Orçamento Municipal é superior ao deste ano em 1,6 milhões. Oposição critica aumento de despesa corrente e maioria CDU responde que estão em causa reposições de vencimentos de funcionários e verbas para áreas, como acção social, que não significam “despesa má”

A Câmara de Alcácer do Sal aprovou ontem, com a maioria CDU a votar a favor e o PS a votar contra, o Orçamento Municipal para 2016, no valor total de  23.856.957,00 milhões de euros, mais 1,6 milhões do que o orçamento deste ano.

O presidente da Câmara, Vítor Proença, referiu que “as Grandes Opções do Plano e Orçamento para 2016 mantém a linha de rumo iniciada há dois anos pela maioria CDU no órgão executivo”, especificando que a maior aposta vai ser “no investimento público, uma vez que 29% das verbas projectadas destinam-se à beneficiação de actividades económicas, em que se destaca a zona ribeirinha nascente e o interface intermodal; 21,7% destina-se aos abastecimentos de água, saneamento e resíduos; 12,3% à cultura, ao desporto e aos tempos livres e 12,2% deste orçamento serão afectos à área da educação, à saúde e às respostas sociais”.

O autarca defendeu ainda que “mais que os números, as opções estão definidas para um concelho que se pretende convidativo, atractivo e com respostas para as suas populações, a destacar o planeamento estratégico que assume uma prioridade, particularmente com a revisão do PDM que teimava em não avançar e que agora, com a actual maioria, seguirá em frente até à sua conclusão; a entrada em funcionamento do novo Centro de Educação Pré-Escolar do Morgadinho e o apoio à conclusão do Centro Social e Paroquial da Comporta financiada com verbas do PRODER, aos Bombeiros e às IPSS´s e a todo o movimento associativo”.

As três vereadoras do PS votaram contra os documentos orçamentais, que classificaram de “desilusão”. Isabel Vicente, na discussão da proposta e na declaração de voto da vereação rosa, que leu no final, considerou tratar-se de um “documento pobre de ideias, com uma ausência total de inovação e de estratégia”. Para as eleitas do PS o orçamento aprovado na rubrica de investimento “não apresenta nada de concreto” e regista um aumento da despesa corrente superior a um milhão de euros.
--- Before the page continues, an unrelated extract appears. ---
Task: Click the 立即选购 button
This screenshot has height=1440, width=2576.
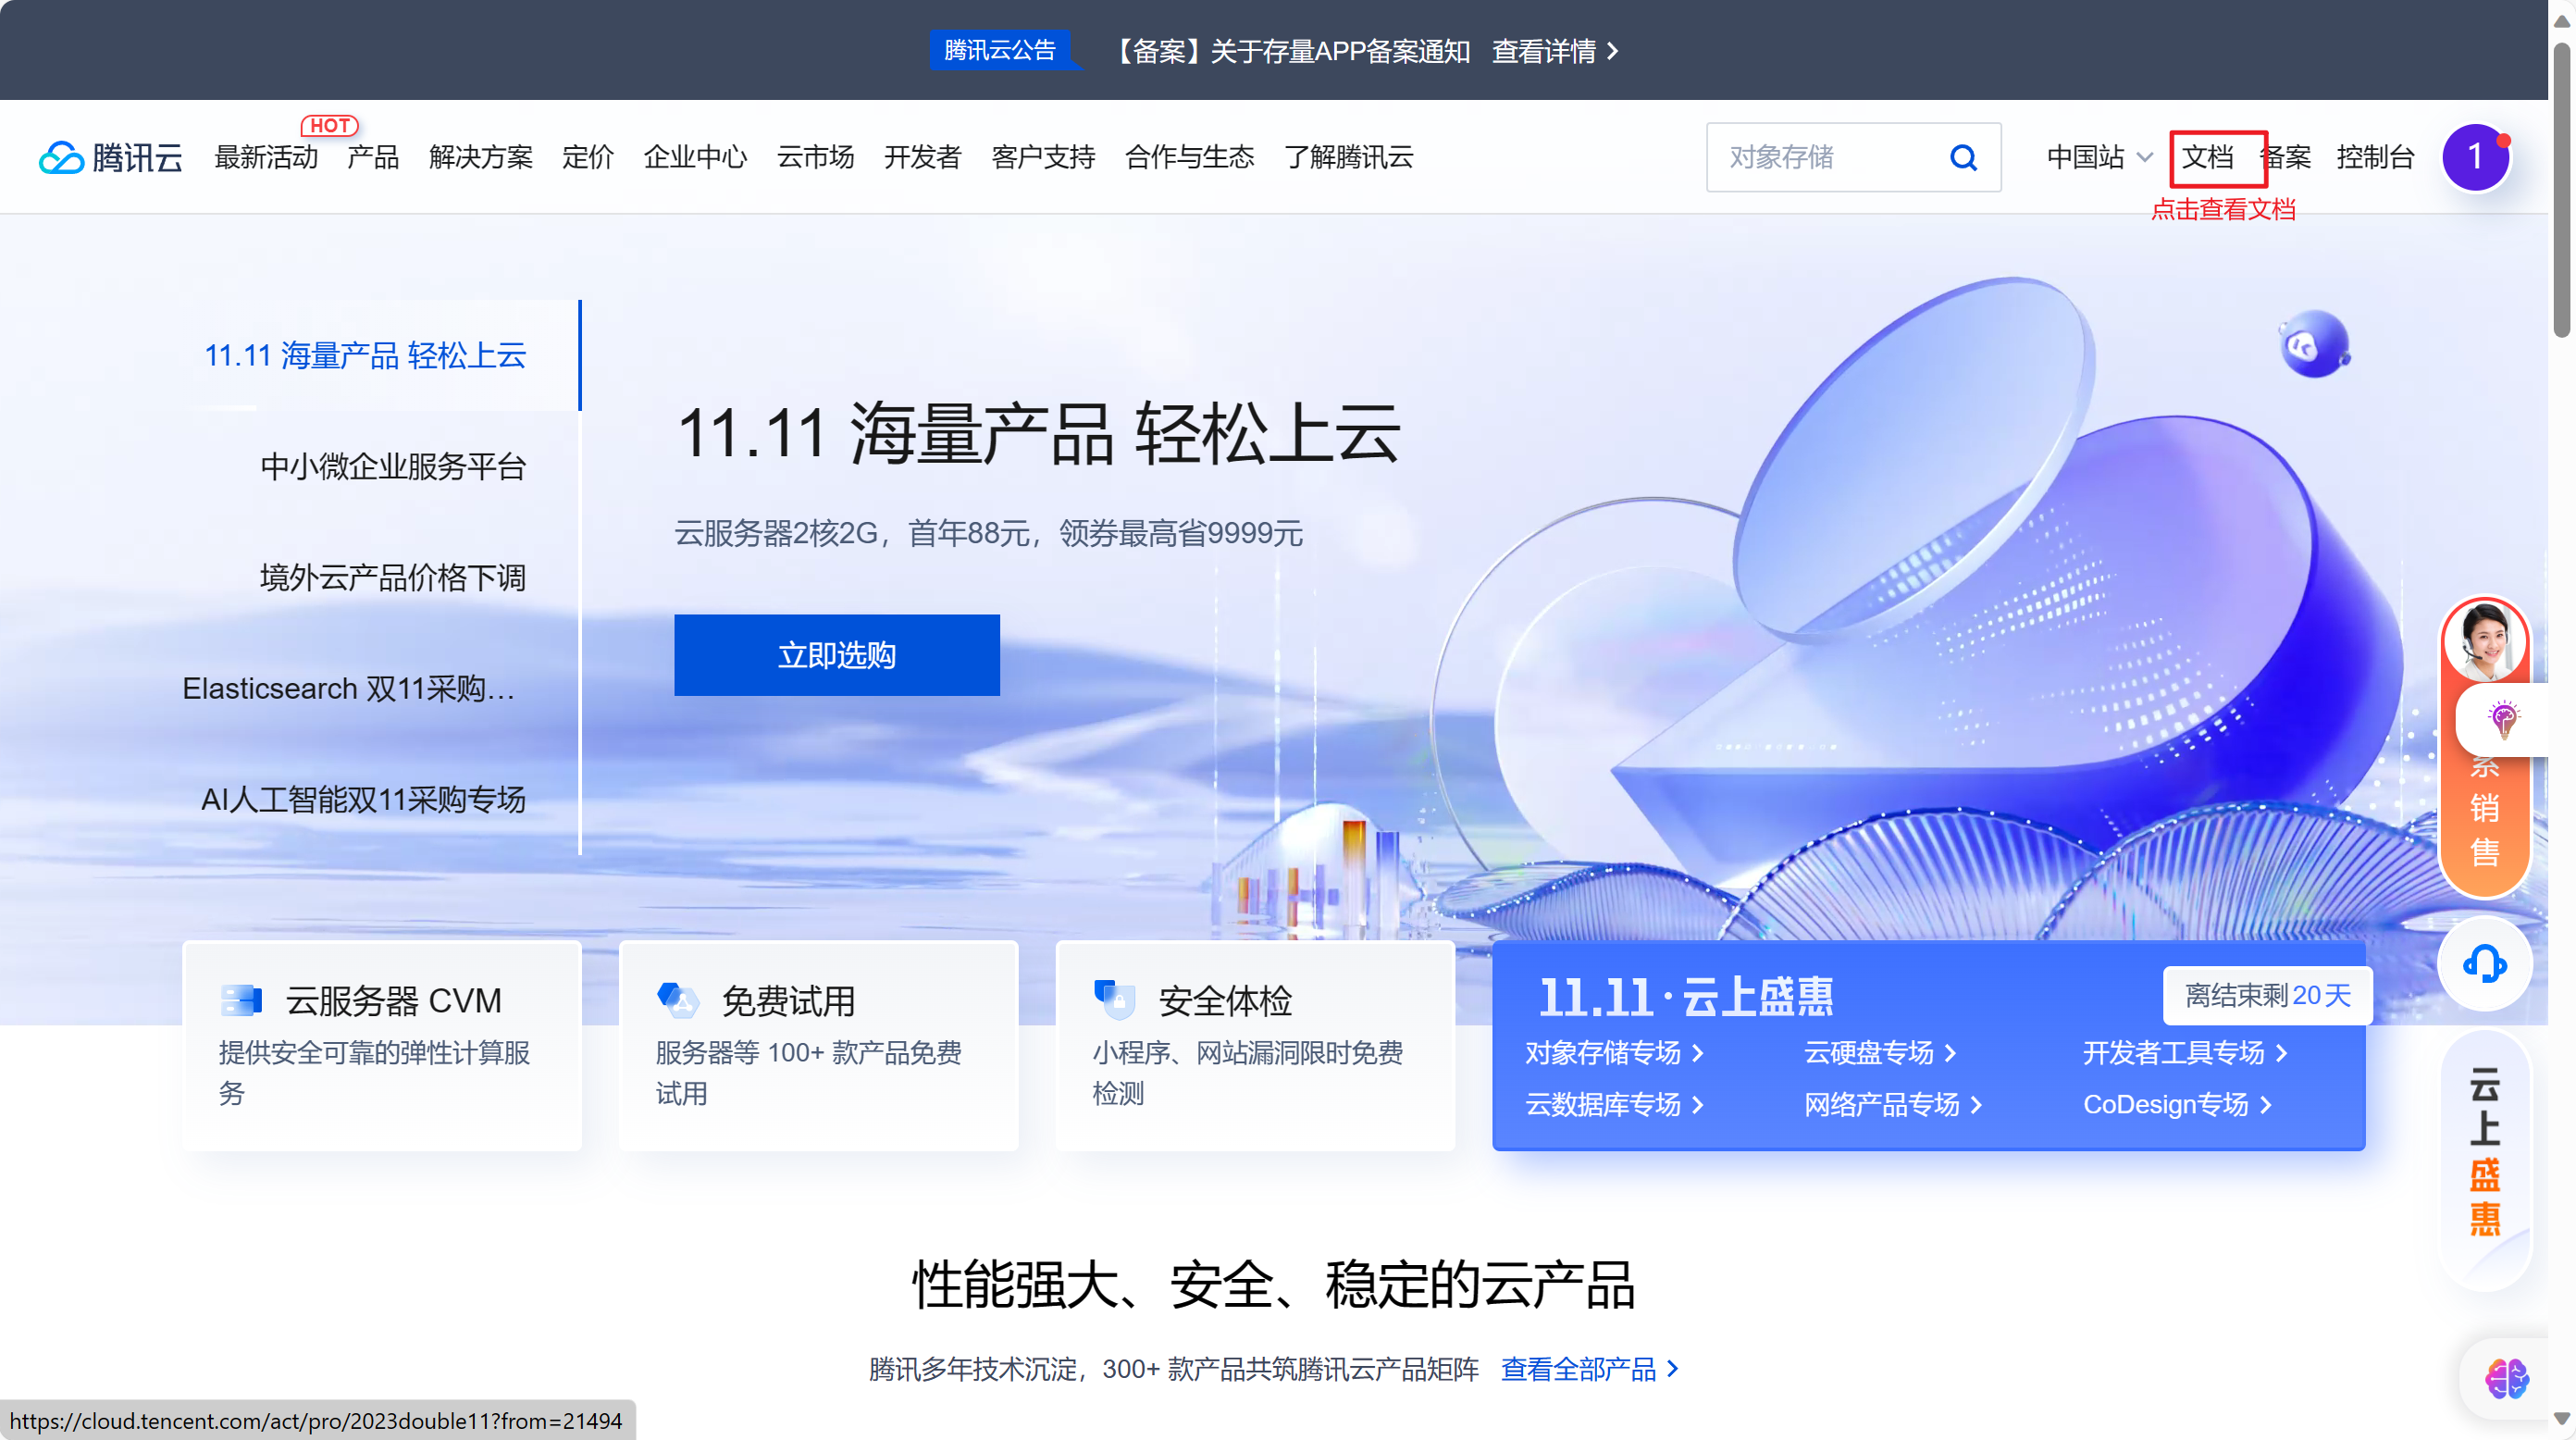Action: 836,655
Isabel Vicente sublinhou que, de um total de 14 milhões em 2013, a despesa corrente cresceu para 19,3 milhões previstos para 2016.

Na resposta, os vereadores da CDU, Manuel Vítor de Jesus e Ana Luísa Soares, afirmaram que o valor orçamentado para despesa corrente inclui aumento dos salários e encargos com os funcionários municipais, decorrentes da reposição de rendimento objecto de cortes governamentais – como a sobretaxa de IRS – e prevê o aumento do salário mínimo em 2016.

O presidente da Câmara acrescentou que “nem toda a despesa corrente é despesa má”, recordando que nesta rubrica estão incluídas despesas em área importantes, como a acção social ou o funcionamento do sistema de abastecimento de água.

A maioria CDU, que também apresentou uma declaração de voto, lamentou que a concelhia do PS de Alcácer não tenha correspondido ao convite enviado para uma reunião preparatória do orçamento municipal.

O orçamento vai agora ser remetido à reunião da Assembleia Municipal marcada para dia 18 de Dezembro.

Estacionamento junto à Praça de Touros

Entre os projectos de investimento previstos para o próximo ano, o presidente da Câmara destacou o arranjo da zona dos plátanos, junto à Praça de Touros, onde vai ser construído estacionamento automóvel, em “calçada larga”. Os investimentos do arranjo da zona ribeirinha nascente, o interface intermodal e o parque verde da Fonte Santa, no Torrão, são alguns dos projectos que o município pretende candidatar a fundos comunitários e para os quais cabimentou as verbas da respectiva comparticipação no orçamento do próximo ano.